Two hundred and sixty-nine men and women aged 18–85 years with an episode of psychotic
depression were treated with open-label sertraline plus olanzapine for up to 12 weeks.
Participants who remained in remission following an 8-week stabilization phase were
eligible to participate in a 36-week randomized controlled trial (RCT) that compared
the efficacy and tolerability of sertraline plus olanzapine with sertraline plus placebo.

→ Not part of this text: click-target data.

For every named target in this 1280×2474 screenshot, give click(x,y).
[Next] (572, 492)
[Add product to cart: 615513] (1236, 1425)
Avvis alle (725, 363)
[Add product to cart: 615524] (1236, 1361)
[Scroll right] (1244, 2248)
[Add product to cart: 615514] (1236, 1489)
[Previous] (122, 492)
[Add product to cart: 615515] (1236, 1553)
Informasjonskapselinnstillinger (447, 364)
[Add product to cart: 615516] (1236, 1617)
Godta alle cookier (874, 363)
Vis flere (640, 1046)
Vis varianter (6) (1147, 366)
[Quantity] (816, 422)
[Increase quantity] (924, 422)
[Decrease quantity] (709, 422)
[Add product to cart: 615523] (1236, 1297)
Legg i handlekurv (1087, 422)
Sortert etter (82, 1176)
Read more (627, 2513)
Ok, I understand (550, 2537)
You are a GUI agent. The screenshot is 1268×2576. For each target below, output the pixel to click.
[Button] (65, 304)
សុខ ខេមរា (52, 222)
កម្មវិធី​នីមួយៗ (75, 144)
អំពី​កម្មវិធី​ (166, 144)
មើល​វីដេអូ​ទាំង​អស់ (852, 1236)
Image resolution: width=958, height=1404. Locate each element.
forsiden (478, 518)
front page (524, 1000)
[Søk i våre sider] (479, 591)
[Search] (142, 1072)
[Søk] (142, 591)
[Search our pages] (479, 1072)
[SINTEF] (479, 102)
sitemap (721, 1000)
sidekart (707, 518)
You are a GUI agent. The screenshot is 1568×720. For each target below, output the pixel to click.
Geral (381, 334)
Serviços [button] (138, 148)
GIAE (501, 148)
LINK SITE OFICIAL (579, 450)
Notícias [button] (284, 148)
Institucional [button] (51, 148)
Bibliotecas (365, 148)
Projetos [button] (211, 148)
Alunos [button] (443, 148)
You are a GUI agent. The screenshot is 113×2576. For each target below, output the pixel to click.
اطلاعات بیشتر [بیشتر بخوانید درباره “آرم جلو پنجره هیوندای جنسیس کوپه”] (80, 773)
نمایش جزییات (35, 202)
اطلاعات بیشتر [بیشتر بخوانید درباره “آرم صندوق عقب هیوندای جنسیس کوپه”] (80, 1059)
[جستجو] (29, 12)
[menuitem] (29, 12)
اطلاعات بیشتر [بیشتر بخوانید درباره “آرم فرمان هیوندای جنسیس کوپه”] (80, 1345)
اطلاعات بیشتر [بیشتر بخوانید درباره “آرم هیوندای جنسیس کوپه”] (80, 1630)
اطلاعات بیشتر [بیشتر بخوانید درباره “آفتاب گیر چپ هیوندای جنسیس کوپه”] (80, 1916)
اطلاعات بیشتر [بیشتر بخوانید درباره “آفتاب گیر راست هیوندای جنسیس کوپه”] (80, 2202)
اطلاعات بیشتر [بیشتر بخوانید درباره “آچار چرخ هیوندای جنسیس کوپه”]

Weight, waist circumference and plasma lipids, glucose, HbA1c, and insulin were measured
at regular intervals during the acute, stabilization and randomized phases of the
study. Linear mixed models were used to analyze the trajectories of anthropometric
and metabolic measures.


Participants aged 60 years or older experienced less weight gain and less increase
in cholesterol during the combined acute and stabilization phases of the study compared
with those aged 18–59 years. At the acute-stabilization termination visit, mean weight
in older participants was 6.5 lb. less than premorbid weight, whereas it was 17.9
lb. more than premorbid weight in younger participants. In the RCT, there was a significant
interaction of treatment and age group for the trajectory of weight, but the post
hoc tests that compared age groups within each treatment arm were not statistically
significant. There were no clinically significant differences between younger and
older participants in glycemic measures.


Older patients with psychotic depression experienced less increase in weight and total
cholesterol than their younger counterparts during acute and stabilization treatment
with sertraline plus olanzapine. In the older group, weight gained during the acute
and stabilization phases appeared to be partial restoration of weight lost during
the index episode of depression, whereas weight gain in younger participants was not.